When representations of reductive Lie group in a Banach space and in its Garding space have the same length?

Question

Let $G$ be a real reductive Lie group (e.g. $G=\operatorname{GL}(n,\mathbb{R})$). Let $\rho$ be a continuous representation of $G$ in a Banach space $V$. Let $V^\infty\subset V$ be the subspace of smooth vectors equipped with the Garding topology.
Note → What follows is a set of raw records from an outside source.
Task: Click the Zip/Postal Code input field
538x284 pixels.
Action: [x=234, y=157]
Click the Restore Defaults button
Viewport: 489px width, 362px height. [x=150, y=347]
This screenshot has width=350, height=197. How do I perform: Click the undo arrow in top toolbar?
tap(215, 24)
Let $\rho^\infty$ be the natural representation of $G$ in $V^\infty$.

Under what precise technical conditions the representations $\rho$ and $\rho^\infty$ have the same length?

As far as I understand this situation is rather typical in the theory.
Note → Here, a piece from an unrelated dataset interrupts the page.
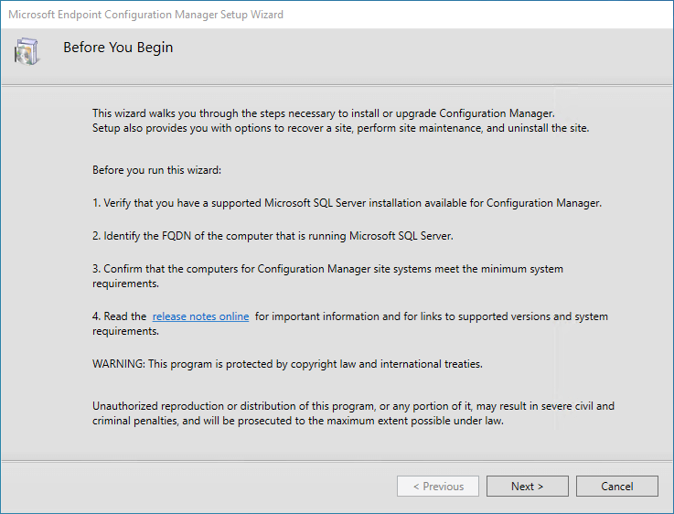Click the disabled < Previous button
The height and width of the screenshot is (514, 674).
click(x=438, y=486)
A reference would be very helpful.

Answer 1

I do not know if you need K-admissibility. You can check if it fails in the following example: write the usual Iwasawa for $\operatorname{SL}_2(R)=KAN$, $MAN$ usual parabolic. Fix $ T$ a continuous linear operator in a Banach space without closed invariant subspaces (Enflo's example). Now, it is known that $\operatorname{Ind}_{MAN}^{\operatorname{SL}_2(\mathbb R)}(1\otimes e^{T\cdot}\otimes 1)$ is irreducible and it is not admissible. Let me call to your attention Section 11.8 in Wallach Real reductive groups II.

Answer 2

If you consider $V^\infty$ with its Fréchet topology. and irreducibility means no closed invariant subspaces except for the trivial ones. Then $V$ is irreducible iff $V^\infty $ is irreducible. In the book Warner, Harmonic Analysis on semisimple Lie groups, Chapter 4, you will find more about this.